Every line below from the one with "The height and width of the screenshot is (267, 462)." through the one with "Open the Ancient Egypt course link" should be retyped exactly, both ends included; no other lines and no pictures.

+++

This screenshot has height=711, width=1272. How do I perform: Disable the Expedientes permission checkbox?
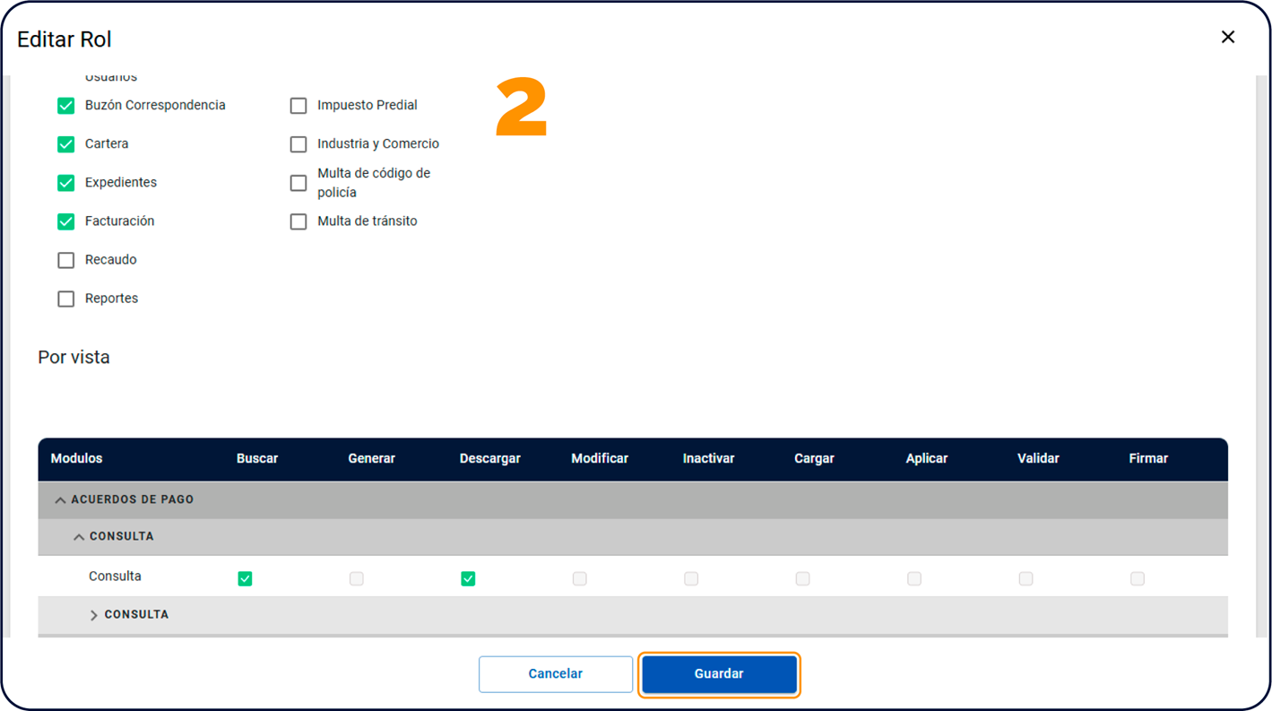pos(66,183)
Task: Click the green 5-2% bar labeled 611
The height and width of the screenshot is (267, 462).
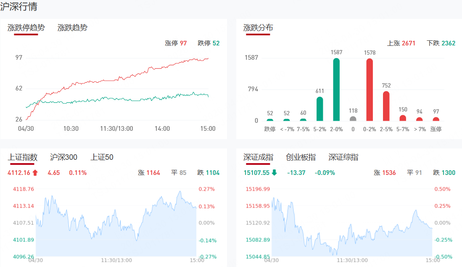Action: [319, 109]
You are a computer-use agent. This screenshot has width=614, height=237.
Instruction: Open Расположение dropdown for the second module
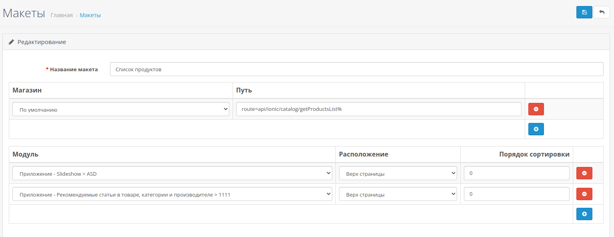click(x=398, y=194)
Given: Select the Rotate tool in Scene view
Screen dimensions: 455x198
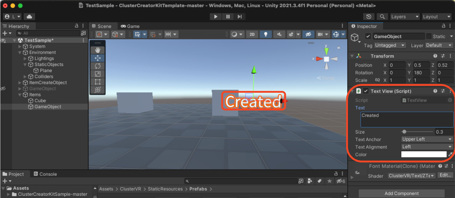Looking at the screenshot, I should [x=98, y=66].
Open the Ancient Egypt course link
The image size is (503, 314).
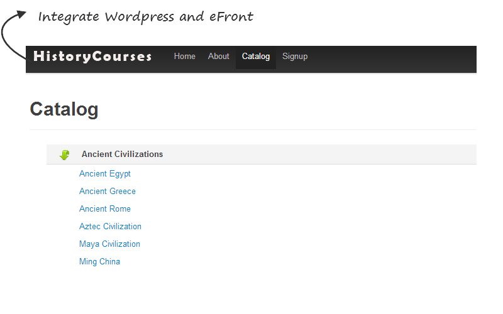tap(104, 174)
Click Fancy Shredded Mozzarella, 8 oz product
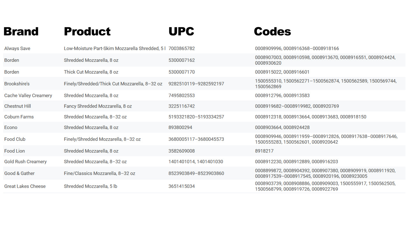 point(98,106)
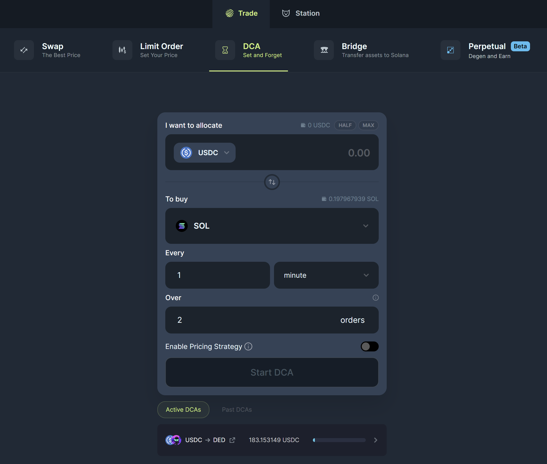Viewport: 547px width, 464px height.
Task: Select the MAX allocation button
Action: click(x=369, y=125)
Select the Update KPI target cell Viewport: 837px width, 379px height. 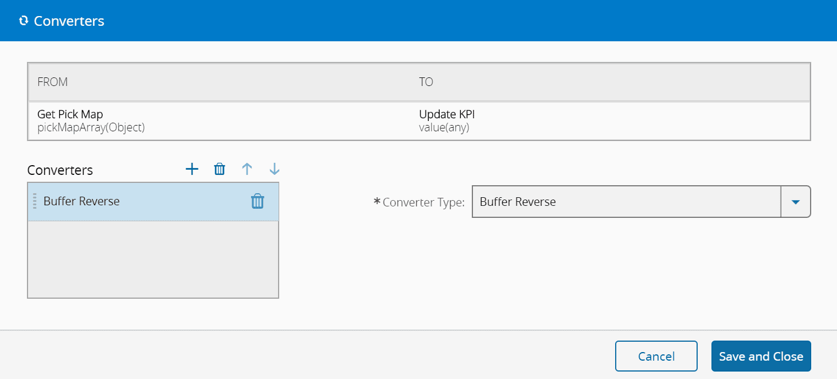point(447,115)
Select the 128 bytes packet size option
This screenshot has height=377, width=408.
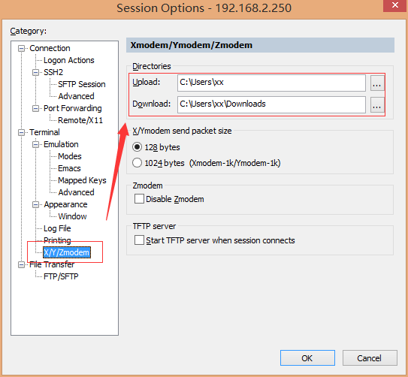pyautogui.click(x=138, y=147)
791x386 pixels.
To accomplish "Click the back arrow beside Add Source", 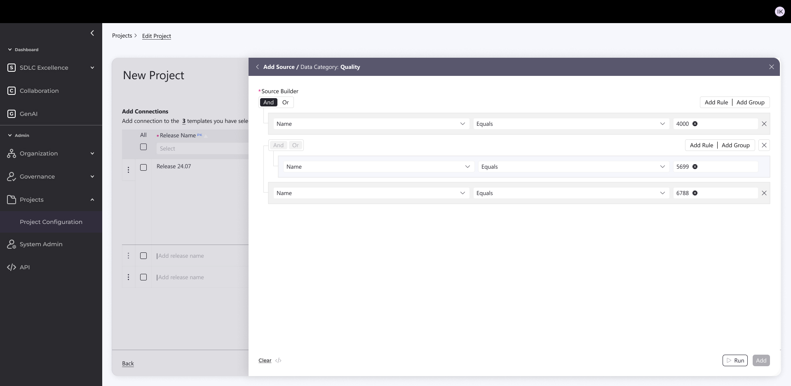I will click(x=257, y=67).
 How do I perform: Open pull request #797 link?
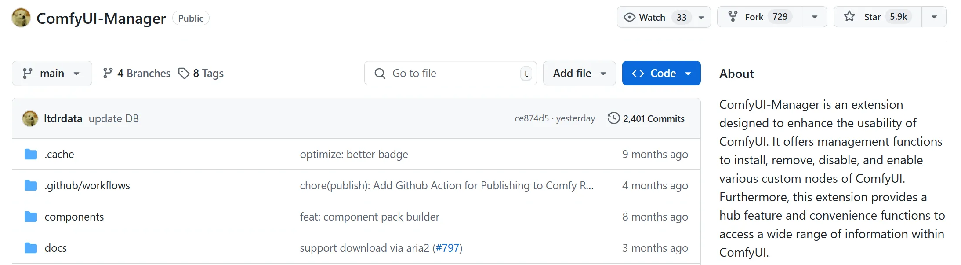click(x=447, y=248)
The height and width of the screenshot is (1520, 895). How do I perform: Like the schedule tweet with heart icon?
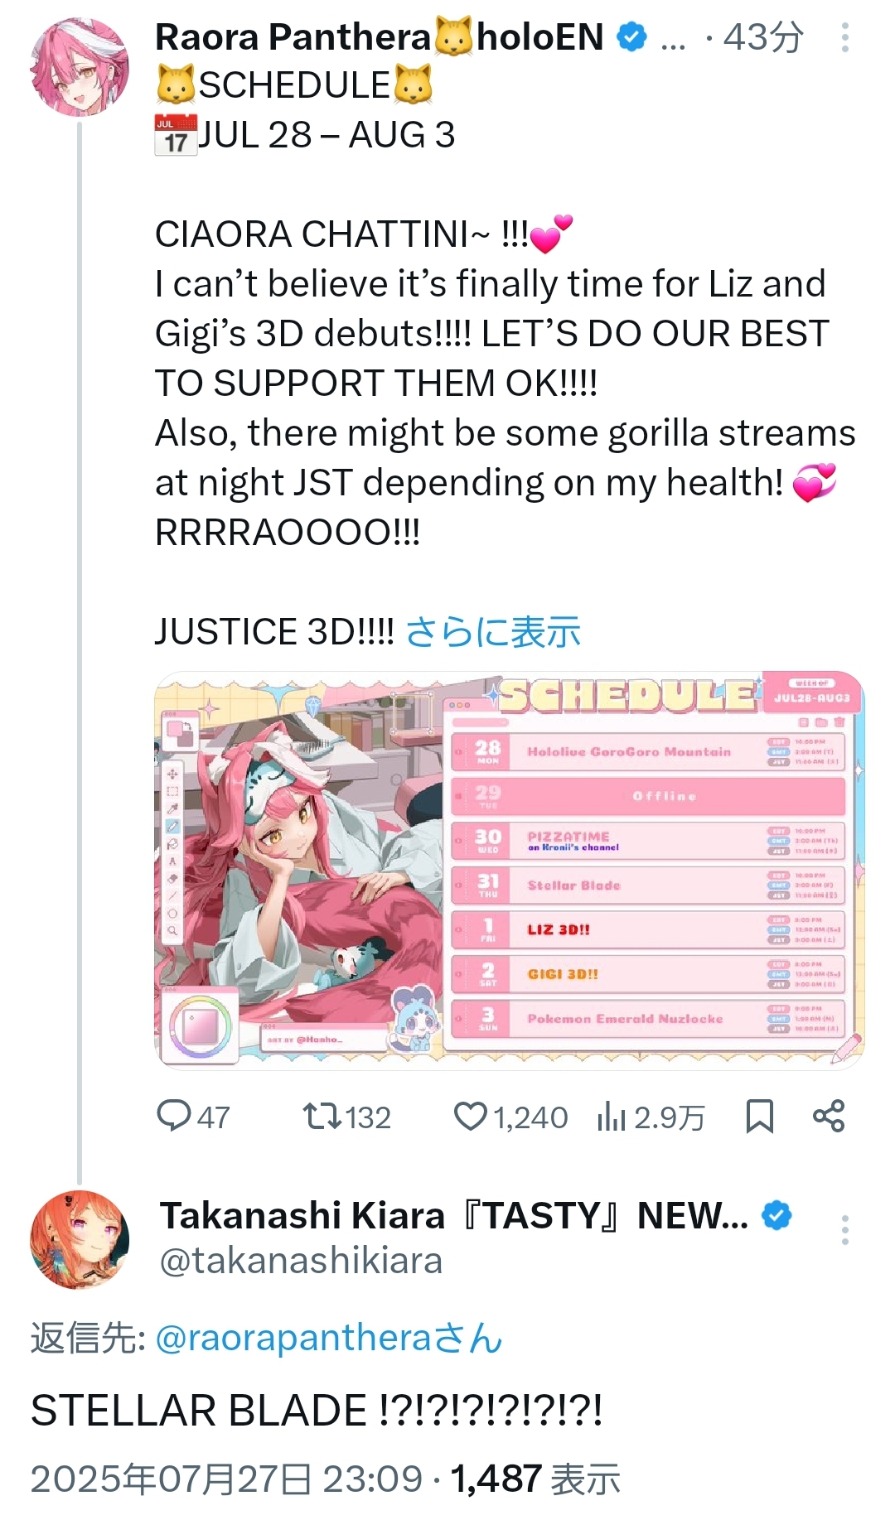tap(510, 1117)
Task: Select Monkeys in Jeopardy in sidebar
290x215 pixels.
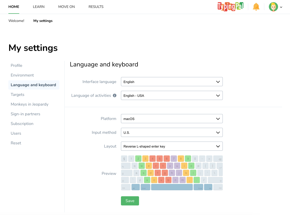Action: click(30, 104)
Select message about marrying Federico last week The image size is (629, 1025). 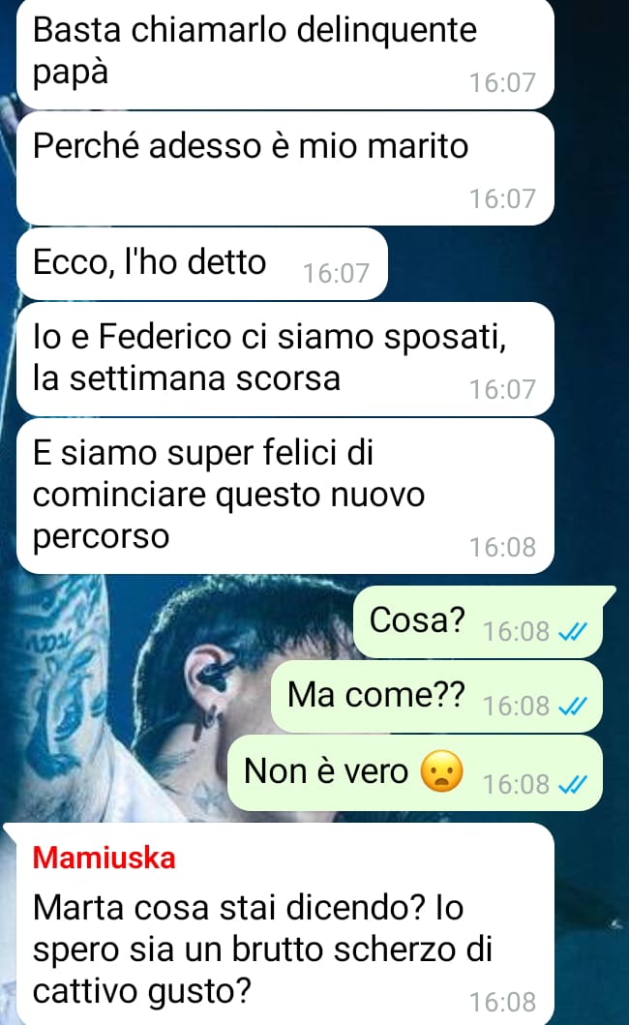[285, 359]
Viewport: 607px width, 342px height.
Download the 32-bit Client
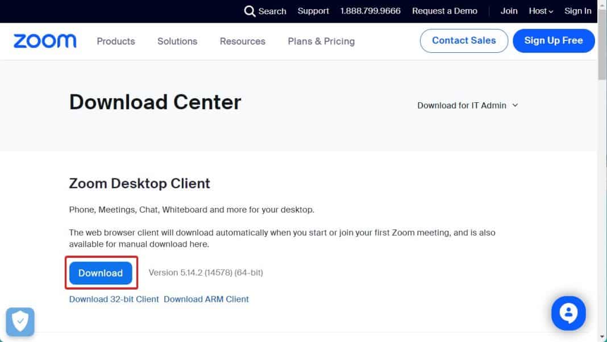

+++

OUTPUT BELOW:
The height and width of the screenshot is (267, 462).
Action: [319, 109]
You are a computer-use agent. This screenshot has width=614, height=237.
Instruction: Open Расположение dropdown for the second module
click(x=398, y=194)
Given: Select the Rotate tool in Scene view
Screen dimensions: 455x198
Looking at the screenshot, I should [x=98, y=66].
Open the Ancient Egypt course link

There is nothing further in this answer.